Tuesday, December 6, 2011

Just like that, in less than a day, I claimed the ping-pong championship title, only to promptly lose it, a shame surely as great as the ball is plastic. I had it–held it, in fact, and placed it on my desk for a scant few hours. The physical manifestation of this honor is a garish trophy of a pewter fellow wielding a pewter paddle, the face of which had long since snapped off. What you are left with, then, is a pewter dude in pewter shorts gripping a pewter handle in a heroic pose. But it was never about the object itself. It was about the idea behind the statue.

In retrospect, I won game one in all my matches, fizzled out in all my game twos, and then eked out a victory in game three, except for that third match. Was it overconfidence? Inability to sustain focus? I’m leaning more toward the latter, but the fact remains I lasted for only three matches: one to get the title, one to defend, and one to screw the pooch.

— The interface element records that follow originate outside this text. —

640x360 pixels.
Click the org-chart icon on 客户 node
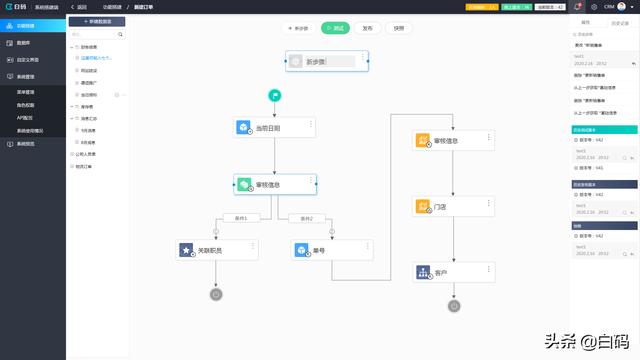click(x=423, y=272)
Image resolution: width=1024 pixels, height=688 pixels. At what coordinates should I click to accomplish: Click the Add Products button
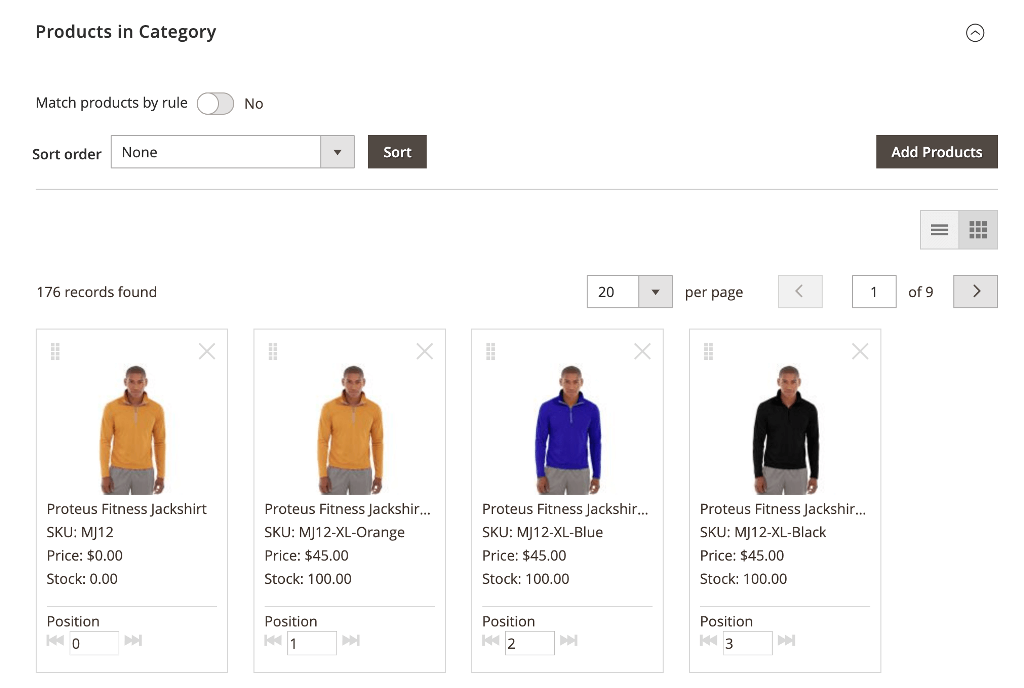(936, 151)
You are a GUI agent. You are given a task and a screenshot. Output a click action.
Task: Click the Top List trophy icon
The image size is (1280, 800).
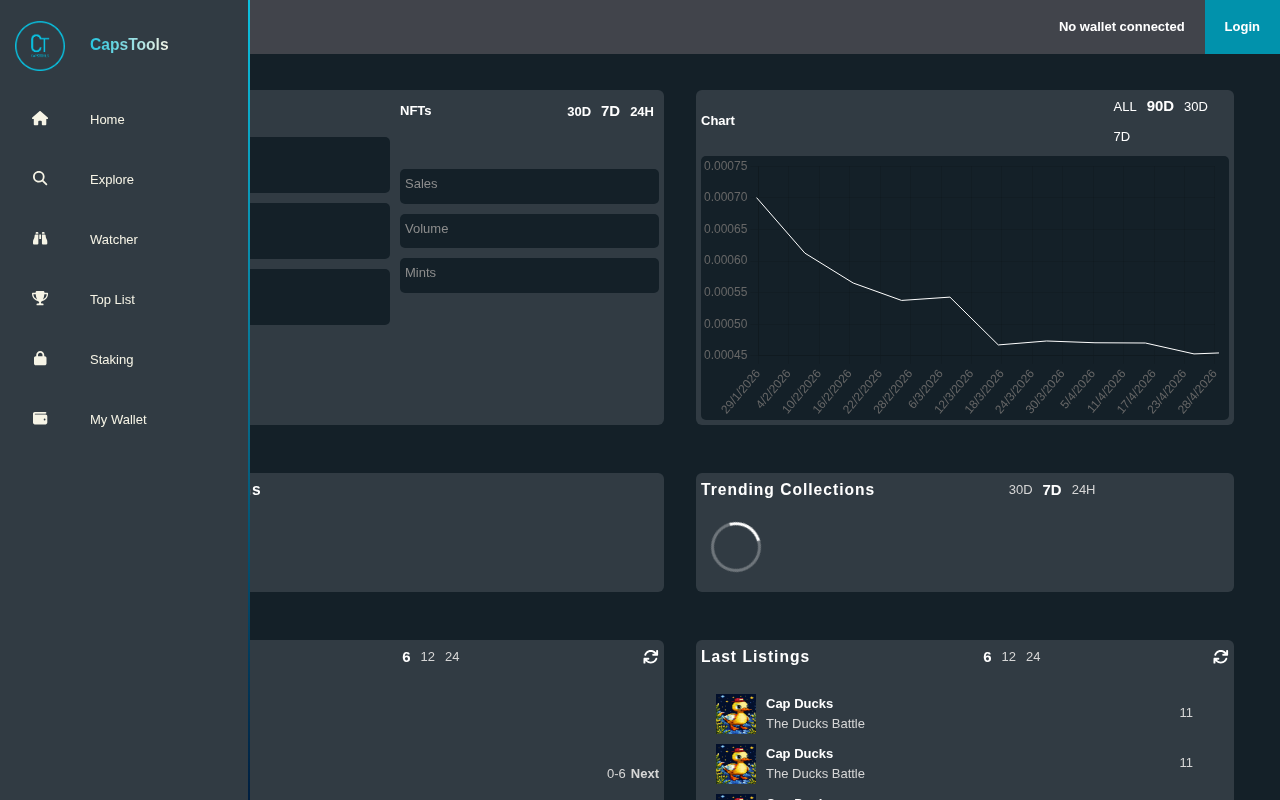point(40,299)
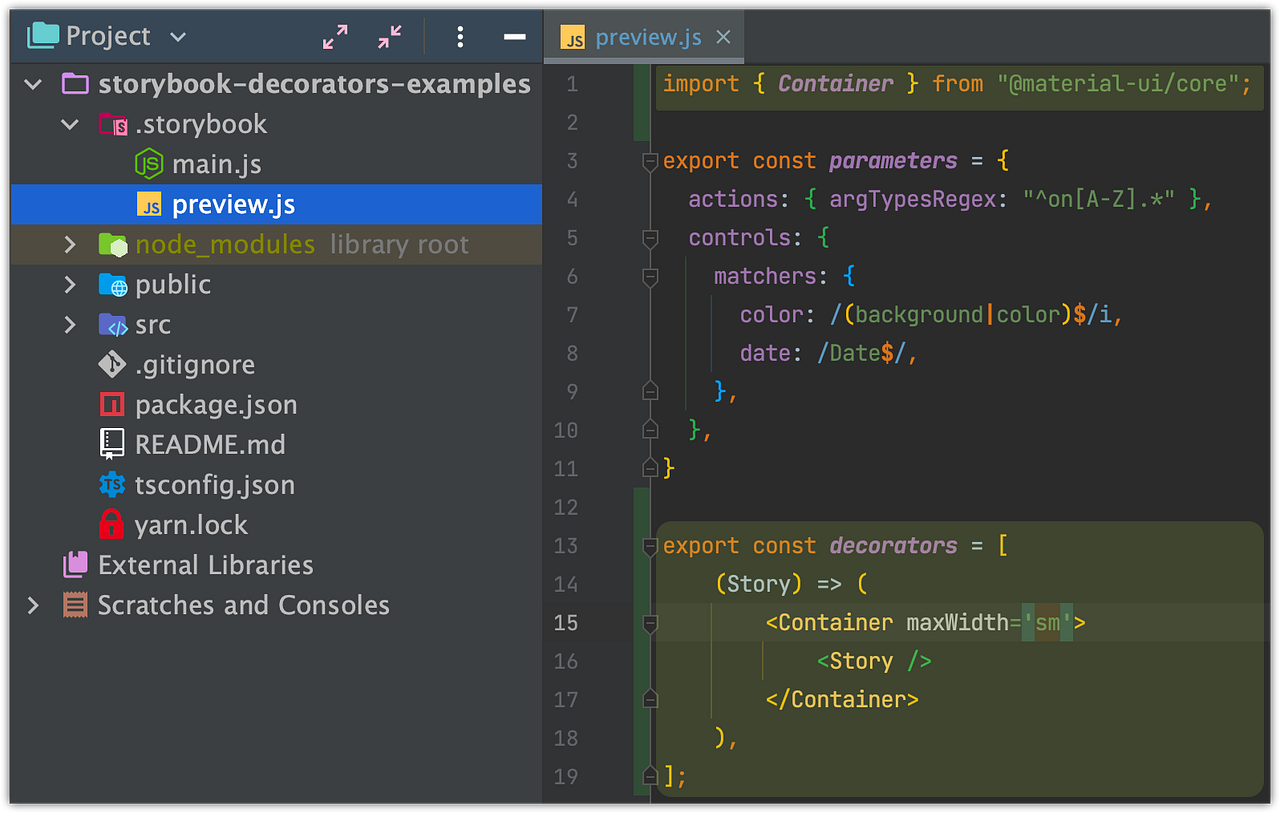1280x813 pixels.
Task: Click the yarn.lock padlock icon
Action: pos(112,524)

I’ll tell you this, though. The pressure changed the contours of the game and enhanced my enjoyment of it substantially. I’m hooked. Even when I was in the deepest, darkest point deficits, my internal dialogue merely confirmed the fact that all this was a heck of a lot more engaging than a plain vanilla match. I think I just like the competition. More importantly, I need the mental toughness that can only be cultivated in this crucible. I want a rematch! And I want to dominate. None of this “everybody’s a winner” or patchouli-laced bullshit of that nature. I want to crush you, then fashion a paddle from your bones.